Lay out the records between the lines holding "Tick the Read Only header select-all checkbox" and "Looking at the screenshot, I should 662,139.", inclusive, as a two-column CSV with the headers record and answer. Give one row per record, with its text and its answer each in a single quoted field and line breaks turned into spaces.

(Raw records)
— start —

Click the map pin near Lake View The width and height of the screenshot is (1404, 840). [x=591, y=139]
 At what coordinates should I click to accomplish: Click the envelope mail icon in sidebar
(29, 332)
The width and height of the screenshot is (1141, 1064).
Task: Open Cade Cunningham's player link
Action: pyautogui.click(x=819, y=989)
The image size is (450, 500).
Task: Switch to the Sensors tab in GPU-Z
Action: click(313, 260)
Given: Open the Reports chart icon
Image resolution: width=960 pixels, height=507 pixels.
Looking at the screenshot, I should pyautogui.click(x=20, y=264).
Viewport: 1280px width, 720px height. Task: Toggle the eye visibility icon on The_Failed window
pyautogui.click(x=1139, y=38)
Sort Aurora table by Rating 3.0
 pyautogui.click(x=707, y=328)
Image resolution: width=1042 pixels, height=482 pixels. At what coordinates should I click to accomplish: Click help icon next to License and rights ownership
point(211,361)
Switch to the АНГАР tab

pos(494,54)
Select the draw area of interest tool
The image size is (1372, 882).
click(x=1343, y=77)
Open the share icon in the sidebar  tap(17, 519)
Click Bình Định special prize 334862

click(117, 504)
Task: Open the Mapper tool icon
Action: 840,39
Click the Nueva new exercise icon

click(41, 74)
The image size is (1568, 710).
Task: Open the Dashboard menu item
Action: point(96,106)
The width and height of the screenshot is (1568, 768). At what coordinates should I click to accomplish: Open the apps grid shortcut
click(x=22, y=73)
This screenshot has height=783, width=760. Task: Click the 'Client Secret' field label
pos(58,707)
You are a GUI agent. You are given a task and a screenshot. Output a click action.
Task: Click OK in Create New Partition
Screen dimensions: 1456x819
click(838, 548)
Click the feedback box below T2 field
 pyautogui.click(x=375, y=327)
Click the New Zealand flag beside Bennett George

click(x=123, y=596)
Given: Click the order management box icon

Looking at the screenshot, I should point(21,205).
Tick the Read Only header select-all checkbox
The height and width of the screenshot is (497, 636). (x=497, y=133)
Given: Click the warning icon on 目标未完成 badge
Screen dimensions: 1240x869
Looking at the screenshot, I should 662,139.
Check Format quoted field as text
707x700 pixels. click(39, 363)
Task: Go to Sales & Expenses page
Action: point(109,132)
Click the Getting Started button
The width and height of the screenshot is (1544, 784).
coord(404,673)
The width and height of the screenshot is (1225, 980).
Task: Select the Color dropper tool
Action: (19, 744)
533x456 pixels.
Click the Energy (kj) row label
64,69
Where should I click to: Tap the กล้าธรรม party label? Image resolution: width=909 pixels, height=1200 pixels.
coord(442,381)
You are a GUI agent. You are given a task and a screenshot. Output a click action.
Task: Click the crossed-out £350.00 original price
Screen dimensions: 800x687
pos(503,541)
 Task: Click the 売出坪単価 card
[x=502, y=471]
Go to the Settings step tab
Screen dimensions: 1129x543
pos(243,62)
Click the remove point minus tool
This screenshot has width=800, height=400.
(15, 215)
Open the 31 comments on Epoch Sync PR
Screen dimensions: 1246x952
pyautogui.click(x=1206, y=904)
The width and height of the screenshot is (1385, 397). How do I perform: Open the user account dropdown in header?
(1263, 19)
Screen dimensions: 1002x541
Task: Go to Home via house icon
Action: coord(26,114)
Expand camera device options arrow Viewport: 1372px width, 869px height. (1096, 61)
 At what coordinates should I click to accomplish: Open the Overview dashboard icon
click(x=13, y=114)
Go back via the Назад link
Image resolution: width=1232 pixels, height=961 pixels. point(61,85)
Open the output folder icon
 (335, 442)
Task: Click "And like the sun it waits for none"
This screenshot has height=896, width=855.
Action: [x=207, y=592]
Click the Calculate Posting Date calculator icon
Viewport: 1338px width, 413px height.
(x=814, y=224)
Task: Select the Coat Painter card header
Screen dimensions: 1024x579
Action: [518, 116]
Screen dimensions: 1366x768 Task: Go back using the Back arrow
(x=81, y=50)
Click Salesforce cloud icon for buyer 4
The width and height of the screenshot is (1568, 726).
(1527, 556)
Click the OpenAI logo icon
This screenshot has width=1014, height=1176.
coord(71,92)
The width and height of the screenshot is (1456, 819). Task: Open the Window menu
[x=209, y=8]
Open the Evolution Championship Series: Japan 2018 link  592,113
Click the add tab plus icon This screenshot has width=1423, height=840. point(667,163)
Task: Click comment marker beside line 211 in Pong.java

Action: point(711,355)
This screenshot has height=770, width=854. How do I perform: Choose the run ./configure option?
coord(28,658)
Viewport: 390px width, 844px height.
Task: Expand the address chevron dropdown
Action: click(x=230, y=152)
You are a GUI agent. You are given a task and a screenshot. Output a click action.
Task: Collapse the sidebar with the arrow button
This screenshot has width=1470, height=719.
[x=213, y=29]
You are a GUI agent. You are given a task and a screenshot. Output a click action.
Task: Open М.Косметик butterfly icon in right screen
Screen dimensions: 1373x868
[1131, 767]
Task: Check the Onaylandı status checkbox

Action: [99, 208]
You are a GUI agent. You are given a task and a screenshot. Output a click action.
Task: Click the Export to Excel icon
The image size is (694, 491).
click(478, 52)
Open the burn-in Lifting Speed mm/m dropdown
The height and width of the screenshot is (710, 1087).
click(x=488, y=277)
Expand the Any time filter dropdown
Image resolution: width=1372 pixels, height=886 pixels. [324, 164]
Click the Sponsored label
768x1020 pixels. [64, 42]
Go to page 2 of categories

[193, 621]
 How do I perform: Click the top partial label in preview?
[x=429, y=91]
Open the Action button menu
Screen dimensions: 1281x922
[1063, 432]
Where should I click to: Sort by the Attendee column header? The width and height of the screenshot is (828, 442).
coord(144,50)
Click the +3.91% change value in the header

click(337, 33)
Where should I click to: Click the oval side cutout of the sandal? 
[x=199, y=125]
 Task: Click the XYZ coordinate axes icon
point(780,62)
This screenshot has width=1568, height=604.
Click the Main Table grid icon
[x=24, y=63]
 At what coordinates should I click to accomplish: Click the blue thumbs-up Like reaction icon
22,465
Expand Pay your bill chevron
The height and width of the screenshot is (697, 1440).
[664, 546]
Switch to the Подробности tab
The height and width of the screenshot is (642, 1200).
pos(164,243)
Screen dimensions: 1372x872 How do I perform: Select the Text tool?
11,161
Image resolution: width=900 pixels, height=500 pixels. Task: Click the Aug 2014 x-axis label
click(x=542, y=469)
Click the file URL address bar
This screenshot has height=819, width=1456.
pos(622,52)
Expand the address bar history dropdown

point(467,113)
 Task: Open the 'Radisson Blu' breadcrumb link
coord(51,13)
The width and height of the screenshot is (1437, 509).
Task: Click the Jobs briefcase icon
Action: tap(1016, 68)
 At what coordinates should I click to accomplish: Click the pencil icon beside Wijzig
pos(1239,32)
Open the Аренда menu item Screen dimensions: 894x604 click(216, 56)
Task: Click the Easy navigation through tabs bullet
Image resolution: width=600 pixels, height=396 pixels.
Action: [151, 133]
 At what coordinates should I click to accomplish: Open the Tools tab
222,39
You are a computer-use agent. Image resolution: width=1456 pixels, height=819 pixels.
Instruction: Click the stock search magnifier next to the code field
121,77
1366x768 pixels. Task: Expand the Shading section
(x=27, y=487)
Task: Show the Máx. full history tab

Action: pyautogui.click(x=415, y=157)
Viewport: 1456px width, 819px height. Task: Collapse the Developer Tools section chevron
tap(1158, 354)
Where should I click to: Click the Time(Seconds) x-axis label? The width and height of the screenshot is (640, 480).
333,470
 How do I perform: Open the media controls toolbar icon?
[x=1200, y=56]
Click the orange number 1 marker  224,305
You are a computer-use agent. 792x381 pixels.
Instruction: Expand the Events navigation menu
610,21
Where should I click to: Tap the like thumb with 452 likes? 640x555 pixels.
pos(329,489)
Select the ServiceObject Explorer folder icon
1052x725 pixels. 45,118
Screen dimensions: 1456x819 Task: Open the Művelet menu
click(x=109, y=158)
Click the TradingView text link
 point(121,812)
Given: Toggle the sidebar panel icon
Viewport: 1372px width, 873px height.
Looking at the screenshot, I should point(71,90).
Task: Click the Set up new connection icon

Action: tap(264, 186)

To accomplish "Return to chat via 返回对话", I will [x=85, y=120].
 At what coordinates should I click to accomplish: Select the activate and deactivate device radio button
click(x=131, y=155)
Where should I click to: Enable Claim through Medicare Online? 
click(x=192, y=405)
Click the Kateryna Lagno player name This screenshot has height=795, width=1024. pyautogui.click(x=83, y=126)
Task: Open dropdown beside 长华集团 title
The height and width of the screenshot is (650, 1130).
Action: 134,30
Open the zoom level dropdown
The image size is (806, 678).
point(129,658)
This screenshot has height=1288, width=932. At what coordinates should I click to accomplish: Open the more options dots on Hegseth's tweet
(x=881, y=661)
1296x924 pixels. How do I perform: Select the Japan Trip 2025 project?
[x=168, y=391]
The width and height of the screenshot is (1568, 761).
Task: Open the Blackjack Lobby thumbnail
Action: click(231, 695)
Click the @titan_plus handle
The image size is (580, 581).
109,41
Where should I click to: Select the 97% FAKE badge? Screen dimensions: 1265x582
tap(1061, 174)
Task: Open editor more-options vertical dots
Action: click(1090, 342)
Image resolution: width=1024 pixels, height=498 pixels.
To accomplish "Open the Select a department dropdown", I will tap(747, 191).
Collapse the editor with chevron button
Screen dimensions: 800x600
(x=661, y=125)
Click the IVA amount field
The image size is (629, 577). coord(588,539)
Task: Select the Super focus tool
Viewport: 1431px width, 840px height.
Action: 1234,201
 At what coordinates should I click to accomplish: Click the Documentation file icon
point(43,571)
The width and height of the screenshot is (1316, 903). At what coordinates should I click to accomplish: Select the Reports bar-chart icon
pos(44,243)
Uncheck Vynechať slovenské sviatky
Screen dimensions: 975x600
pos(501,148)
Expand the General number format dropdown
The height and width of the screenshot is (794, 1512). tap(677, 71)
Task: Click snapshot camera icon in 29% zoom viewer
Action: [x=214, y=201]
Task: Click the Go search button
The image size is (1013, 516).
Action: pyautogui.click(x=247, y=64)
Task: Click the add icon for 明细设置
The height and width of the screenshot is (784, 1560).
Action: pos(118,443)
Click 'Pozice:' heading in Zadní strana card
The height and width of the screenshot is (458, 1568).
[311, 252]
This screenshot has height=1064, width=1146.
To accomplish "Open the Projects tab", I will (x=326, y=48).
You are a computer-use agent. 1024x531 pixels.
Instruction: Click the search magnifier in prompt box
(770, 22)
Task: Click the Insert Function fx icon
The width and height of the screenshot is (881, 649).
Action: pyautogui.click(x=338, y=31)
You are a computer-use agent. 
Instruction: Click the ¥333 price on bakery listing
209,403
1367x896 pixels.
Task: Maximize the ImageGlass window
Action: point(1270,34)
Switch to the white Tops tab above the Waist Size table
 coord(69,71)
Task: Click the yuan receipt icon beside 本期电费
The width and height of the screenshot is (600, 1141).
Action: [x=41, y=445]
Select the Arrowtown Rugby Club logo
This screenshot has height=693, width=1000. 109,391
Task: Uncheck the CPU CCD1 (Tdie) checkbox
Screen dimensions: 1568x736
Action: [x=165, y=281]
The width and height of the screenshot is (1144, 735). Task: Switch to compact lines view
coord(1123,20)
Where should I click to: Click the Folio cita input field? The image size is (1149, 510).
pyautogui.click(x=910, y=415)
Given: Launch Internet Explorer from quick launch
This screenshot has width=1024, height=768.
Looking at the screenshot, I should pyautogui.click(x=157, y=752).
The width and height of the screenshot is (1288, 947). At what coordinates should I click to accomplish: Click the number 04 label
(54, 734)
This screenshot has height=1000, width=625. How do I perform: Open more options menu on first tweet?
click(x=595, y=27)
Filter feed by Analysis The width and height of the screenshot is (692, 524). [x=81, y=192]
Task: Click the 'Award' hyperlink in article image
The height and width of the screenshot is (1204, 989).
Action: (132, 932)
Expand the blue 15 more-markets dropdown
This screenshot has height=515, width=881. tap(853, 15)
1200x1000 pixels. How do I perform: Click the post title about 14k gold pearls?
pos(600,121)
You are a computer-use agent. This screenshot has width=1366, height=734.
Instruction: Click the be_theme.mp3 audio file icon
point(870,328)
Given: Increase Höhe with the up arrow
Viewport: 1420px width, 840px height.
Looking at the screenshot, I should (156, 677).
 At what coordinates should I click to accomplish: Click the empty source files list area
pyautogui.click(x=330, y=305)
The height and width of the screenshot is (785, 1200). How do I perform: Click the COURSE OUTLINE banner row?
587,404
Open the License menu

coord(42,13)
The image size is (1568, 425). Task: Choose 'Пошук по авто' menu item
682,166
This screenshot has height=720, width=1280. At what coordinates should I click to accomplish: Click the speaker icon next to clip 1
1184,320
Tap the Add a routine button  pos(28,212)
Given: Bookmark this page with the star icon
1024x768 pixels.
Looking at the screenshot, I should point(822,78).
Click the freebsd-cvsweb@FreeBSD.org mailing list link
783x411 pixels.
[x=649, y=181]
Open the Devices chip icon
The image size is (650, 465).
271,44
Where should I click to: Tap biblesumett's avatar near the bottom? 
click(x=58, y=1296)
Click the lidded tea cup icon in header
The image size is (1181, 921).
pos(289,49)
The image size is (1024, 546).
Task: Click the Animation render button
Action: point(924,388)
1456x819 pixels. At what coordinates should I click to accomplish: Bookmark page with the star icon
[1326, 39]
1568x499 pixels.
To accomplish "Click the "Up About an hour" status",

— end —

(Exercise answer)
record,answer
"Tick the Read Only header select-all checkbox","The height and width of the screenshot is (497, 636). (x=497, y=133)"
"Given: Click the warning icon on 目标未完成 badge Screen dimensions: 1240x869","Looking at the screenshot, I should 662,139."